__Directions for this task__
Which lines in the entries below contain the string "cursor"? Report each of those lines in full.

Word and item position data:
## Start

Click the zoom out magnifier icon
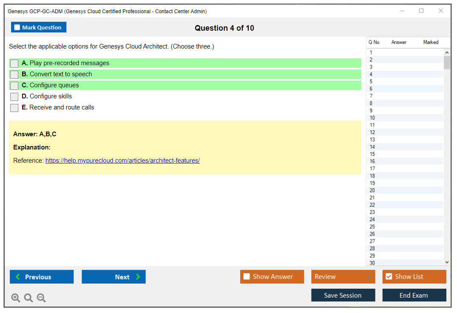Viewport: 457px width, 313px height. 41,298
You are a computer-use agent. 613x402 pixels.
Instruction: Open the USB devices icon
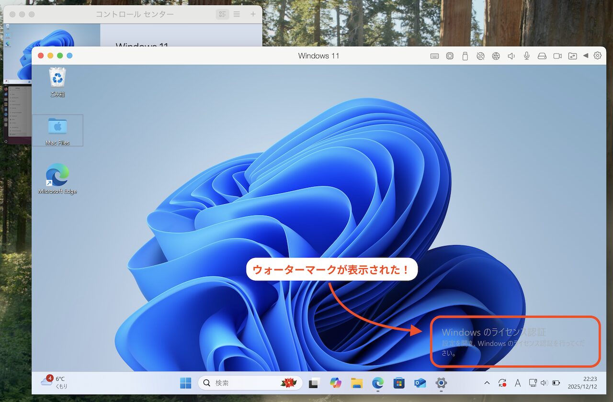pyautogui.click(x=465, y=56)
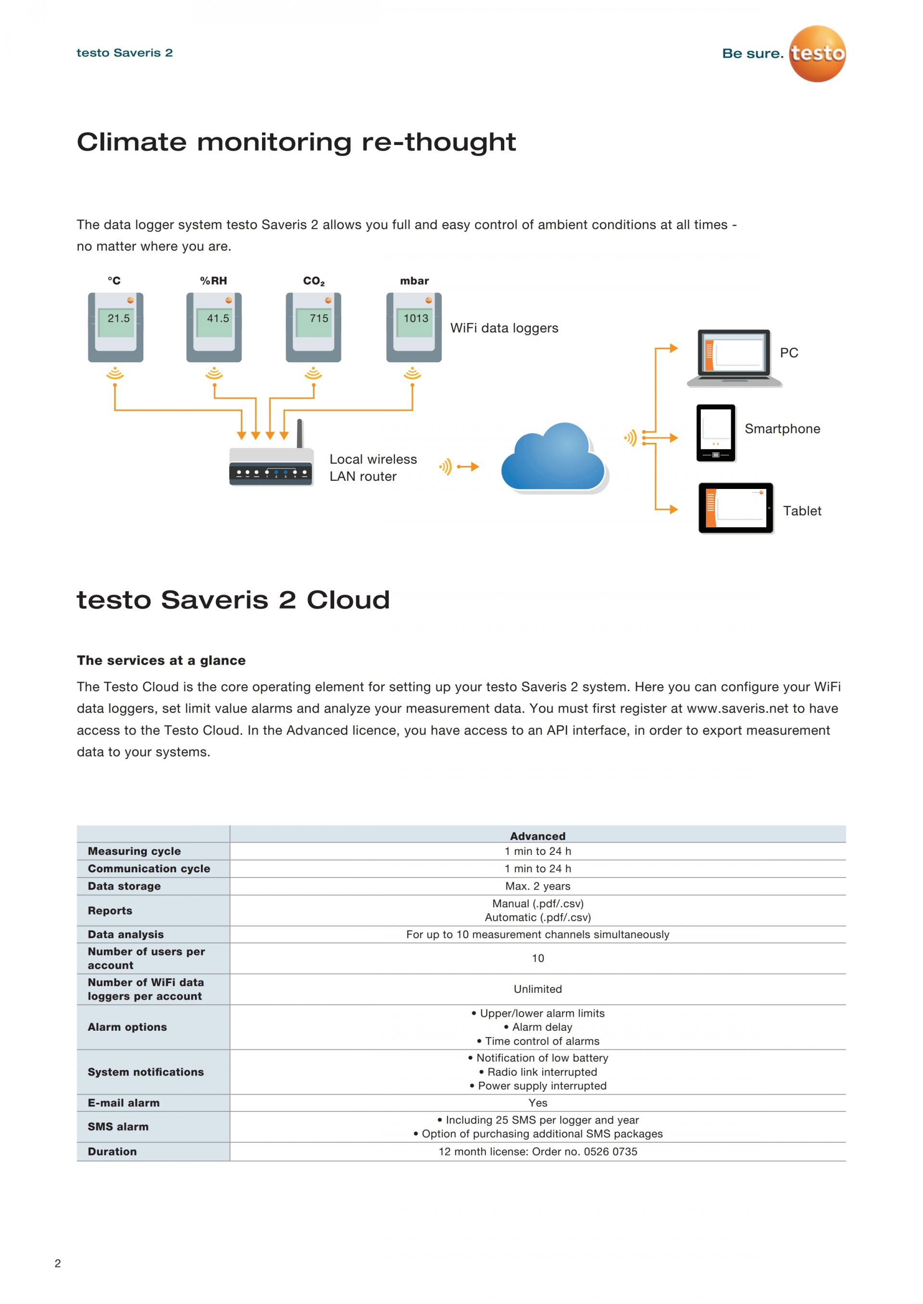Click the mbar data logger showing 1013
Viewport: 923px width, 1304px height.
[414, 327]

## End
## Start

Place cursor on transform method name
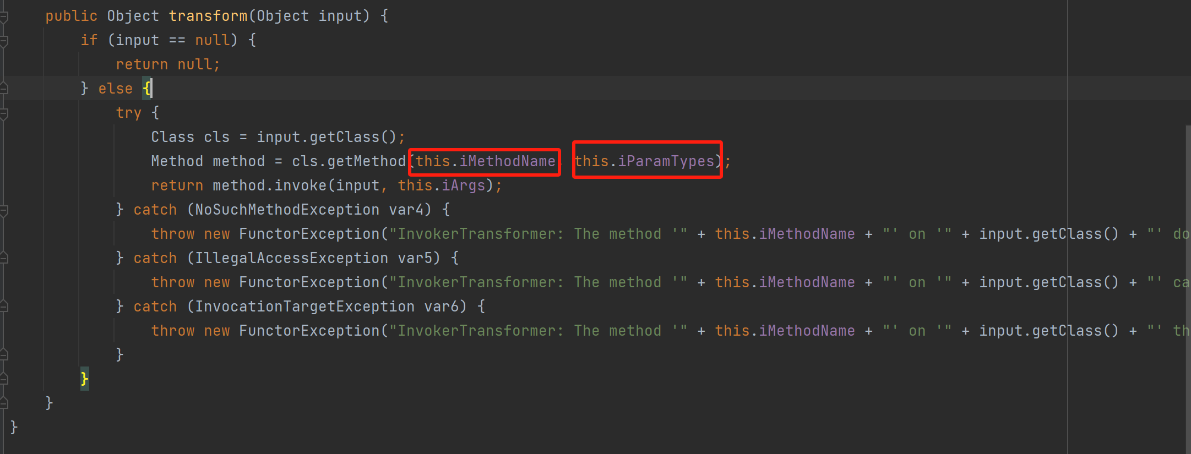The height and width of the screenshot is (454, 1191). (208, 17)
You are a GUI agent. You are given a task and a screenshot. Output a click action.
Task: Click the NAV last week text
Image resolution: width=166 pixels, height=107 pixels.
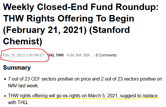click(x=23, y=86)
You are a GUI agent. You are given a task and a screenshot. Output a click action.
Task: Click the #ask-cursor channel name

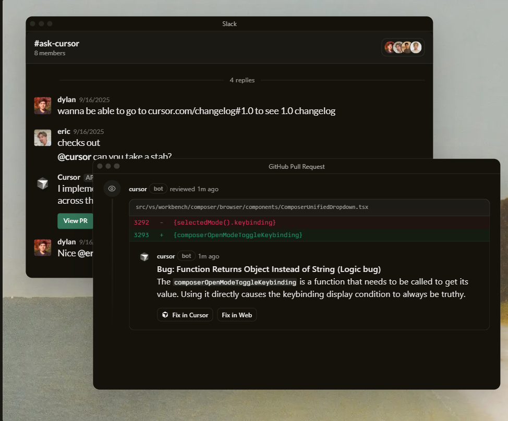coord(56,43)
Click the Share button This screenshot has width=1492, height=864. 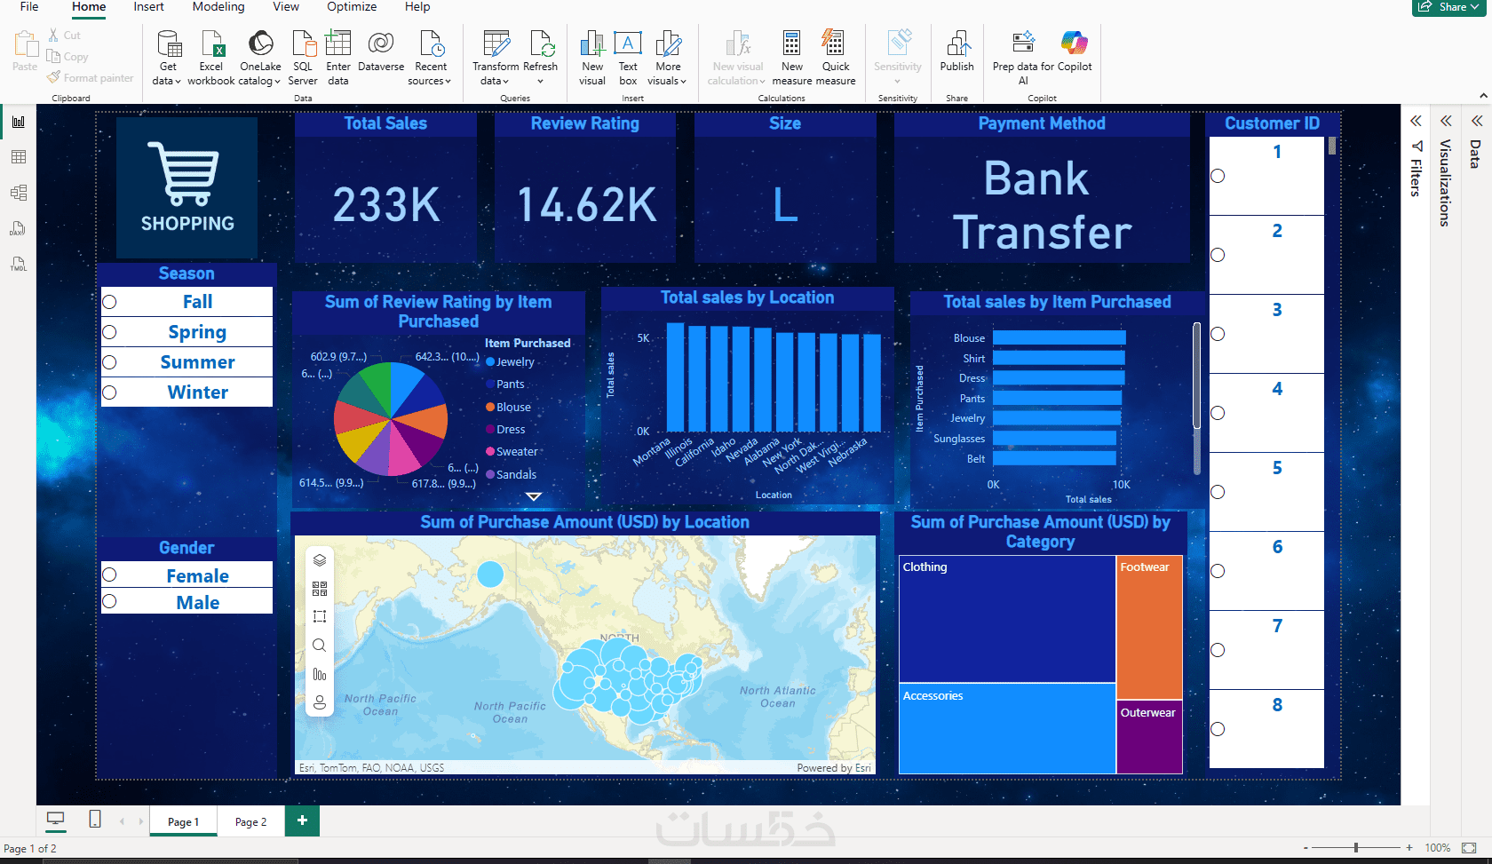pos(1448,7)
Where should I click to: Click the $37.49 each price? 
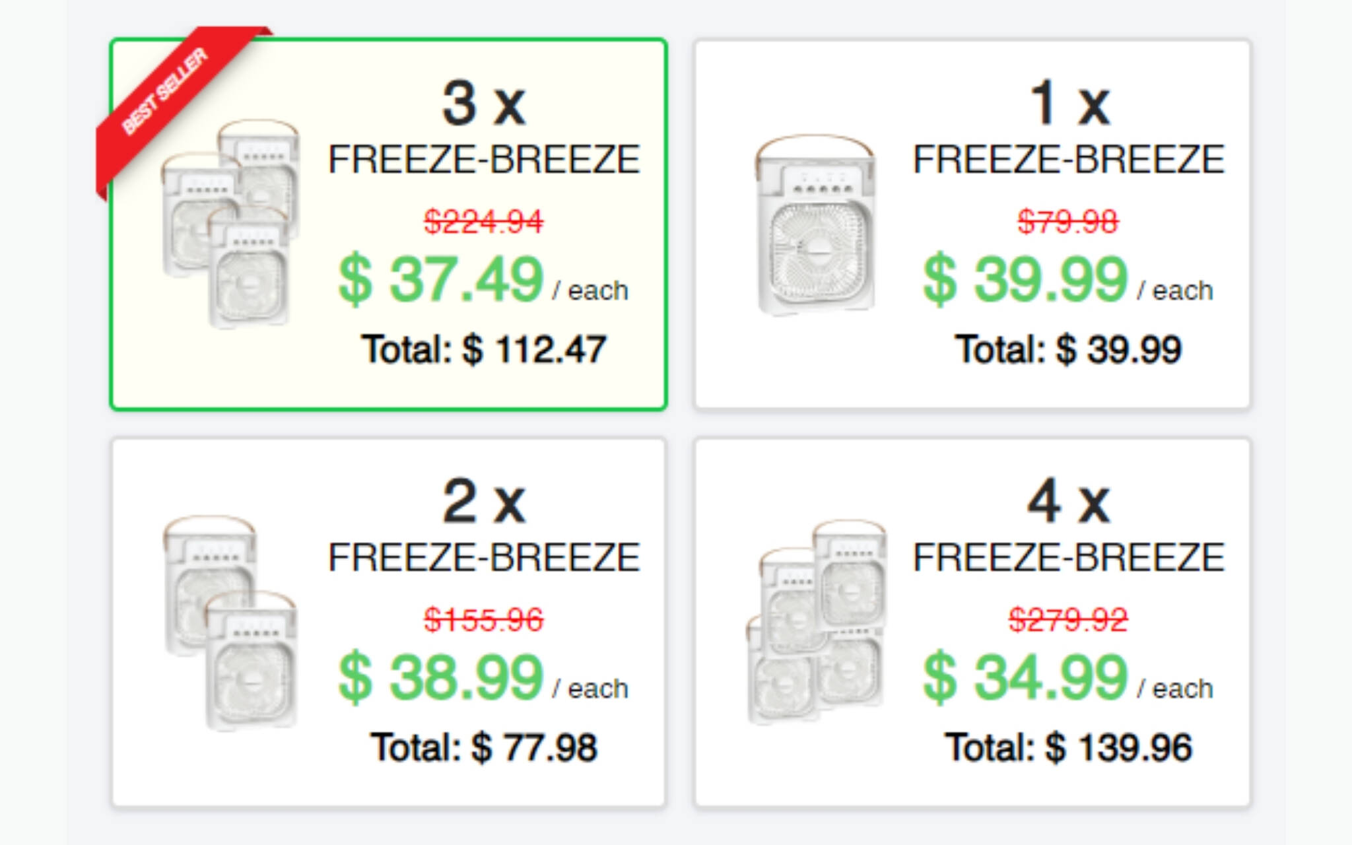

## End

__The output__
Place cursor on transform method name
Task: Click the #ask-cursor channel name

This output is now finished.